A new algorithm accounting for the uncertainty in eval funcs

tholden · Post by **tholden** » Wed Nov 12, 2014 9:49 pm

Dear all,

The document below details a new algorithm for solving games such as chess which I'd love to persuade someone to implement. Even if you've no intention of implementing it, I would still love to hear your comments. I'm not naive enough to think it will beat cutting edge algorithms, but it will at least play differently, arguably in a more "human-like" manner, in which there is considerable value.

Before you dismiss me as another nut-job, let me say by way of defence that I am a professional academic economist, so understand well issues around decisions under uncertainty. I also used to be a professional computer games programmer for EA, so I have some experience of practical implementation issues. I have implemented basic alpha-beta in the past, so I'm aware of the "standard" approach to these problems as well.

http://www.tholden.org/wp-content/uploa ... -Chess.pdf

Any comments would be much appreciated,

Best regards,

Tom

PK · Post by PK » Wed Nov 12, 2014 11:15 pm

It seems that You think along the same lines as the inventors of Monte Carlo Tree Search. This algorithm is currently used in all the major programs playing the Asian game known under the name of go (weichi, baduk). The game is notoriously hard to evaluate, so the programs basically play a bunch of random games, and the aggregate score replaces evaluation function output. Then the similarities start: once a move is tried sufficiently often, it becomes a node, and node value is calculated by a function taking into account scores of child nodes and move frequency. You will understand the equations much better than I do. In chess, however, such attempts did not work.

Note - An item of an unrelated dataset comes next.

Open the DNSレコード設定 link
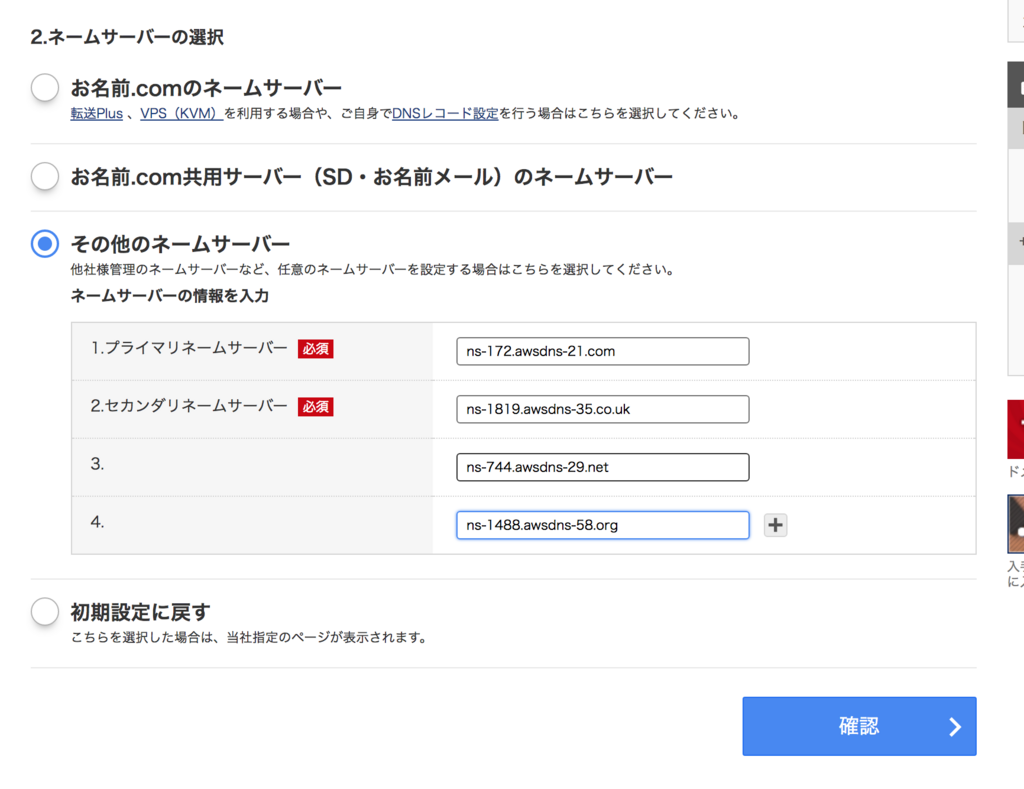The width and height of the screenshot is (1024, 789). click(x=445, y=114)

hgm · Post by **hgm** » Wed Nov 12, 2014 11:30 pm

Well, as you already remark upon, as soon as you make the value of a node not only dependent on that of the best move, but start to weight in the existense of moves that are close in score, you would have to actually find an exact score for those moves, rather than just an upper limit (as lapha-beta does). That can be very expensive.

I once tried something like this in micro-Max, giving 10cP bonus to a node where there is a second move closer than 10cP from the first. This means you always have to lower alpha by 10cP, so recognize moves that fail low by lettle enough that the bonus might bring them in window. And that even holds when you increase alpha to the score of the best move, as long as you haven't found a second move that is close in that node yet.

It wasn't competitive at all to the normal search. I did not try to judge if their was a nearby move with a strongly-reduced search, though. Modern engines do this for determining if a move is singular. (They do search it deeper than, rather than penalizing it in score, though.) And it does not seem to hurt them.

Another thing that worried me is the dependency of moves. Very often two moves have exactly the same score. But that offers only fake security against a score drop, because it turns out they derive that score from the same leaf, reached through transposition of moves. And such dependencies are very hard to detect.

tholden · Post by **tholden** » Wed Nov 12, 2014 11:59 pm

I am aware of the Monte-Carlo tree search approach. What I'm suggesting is somewhere in between that approach and alpha-beta. Still using evaluation functions for guidance, rather than playing to maximum depth, but using a random (though not uniform) search.

tholden · Post by **tholden** » Thu Nov 13, 2014 12:07 am

The concern about it turning into a brute force search of the entire game tree is addressed in the doc. This may be avoided since there is no need to evaluate all nodes to the same depth. The sparsity of the search could easily be tuned, by tweaking the exploration probabilities, so either more or less sparsity than alpha-beta is achievable, though it is unlikely to match the efficiency of alpha-beta in terms of performing the "right" evaluations. Where it will perform better though is in the mapping from evaluation scores to the move chosen.

Not sure I see why having multiple sequences of moves leading to the same state need be problematic. At the cost of some loss of efficiency, you can just treat them as different states. Or you can use a hash-table for the tree-nodes to detect the identical state, and then work with a game lattice rather than a game tree.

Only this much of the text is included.